The reelectionist senator said agency budgets “should be treated as a whole; there is no point in segregating congressional amendments, and subjecting them to a later release date.”

But if the funds have been released by the Department of Budget and Management, “then SUCs must see to it that the projects for which they are meant are now being implemented,” said Recto, a common candidate of the Liberal Party, Partido Galing at Puso, and the Miriam-Marcos tandem.

The senator explained that the P3.6 billion in additional funds for SUCs are all in the nature of capital outlays, “to address building, equipment, and laboratory backlogs.”

By regional distribution, SUCs in Central Luzon, Ilocos, Cagayan Valley and Cordillera regions will get an additional P572 million.

Those in Southern Tagalog, MiMaRoPa and Bicol Regions will get P459 million more.

In the Visayas, the additional allocation is P506 million, while Mindanao SUCs will share P805 million in additional funds.

The budget of Metro Manila SUCs has been raised by P1.3 billion, but this includes augmentation for all campuses in the University of the Philippines System outside of Diliman and Manila.

While the SUCs will not get an equal amount each, the Senate, Recto said, made sure that all of the schools will get an additional budget.

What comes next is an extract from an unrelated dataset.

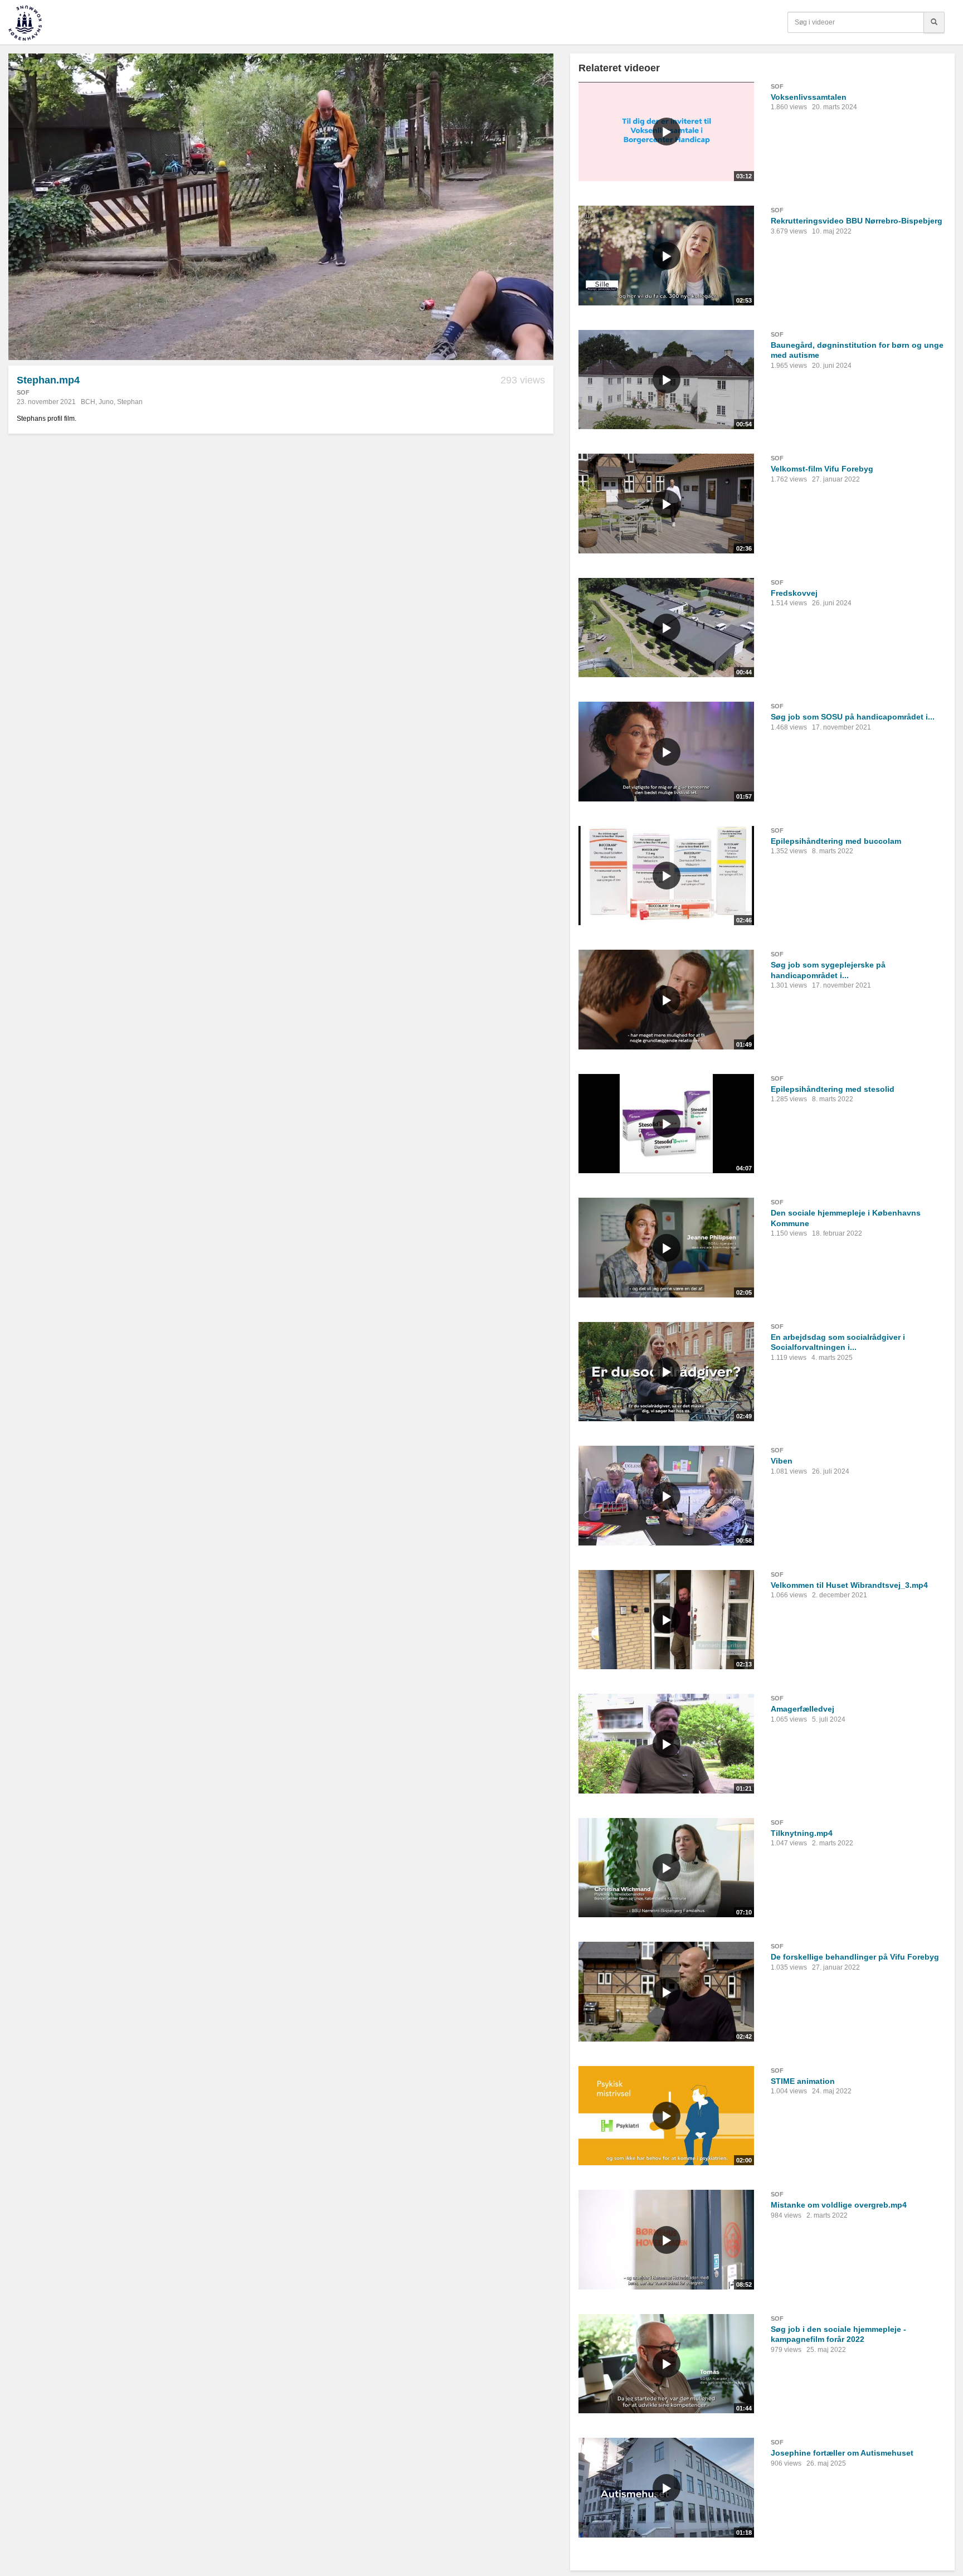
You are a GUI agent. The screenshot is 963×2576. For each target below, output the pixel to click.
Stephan (130, 402)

“Some schools get P30 million, while some, like Mindanao State University-Iligan Institute of Technology, whose budget was raised by P120 million, will get more,” Recto said.

“Next year, it will be turn of other SUCs to get higher funding,” he said.

There were 1.68 million students in public “higher educational institutions” during the 2014-2015 academic year, a count which included enrollees in tertiary schools run by local governments.

Recto said government can afford to waive tuition and school fees in SUCs “by just spending another P9 billion and make public college free.”

He said the total amount of matriculation paid by state college and university students in the academic year that just ended was about P14 billion “but government spent some P5 billion in scholarship and financial aid grants, so the net need is about P5 billion.”

Thus, government will only have to shell out P9.1 billion—or equivalent to its water, power and gasoline expenses in six months—to make public colleges tuition-free, Recto said.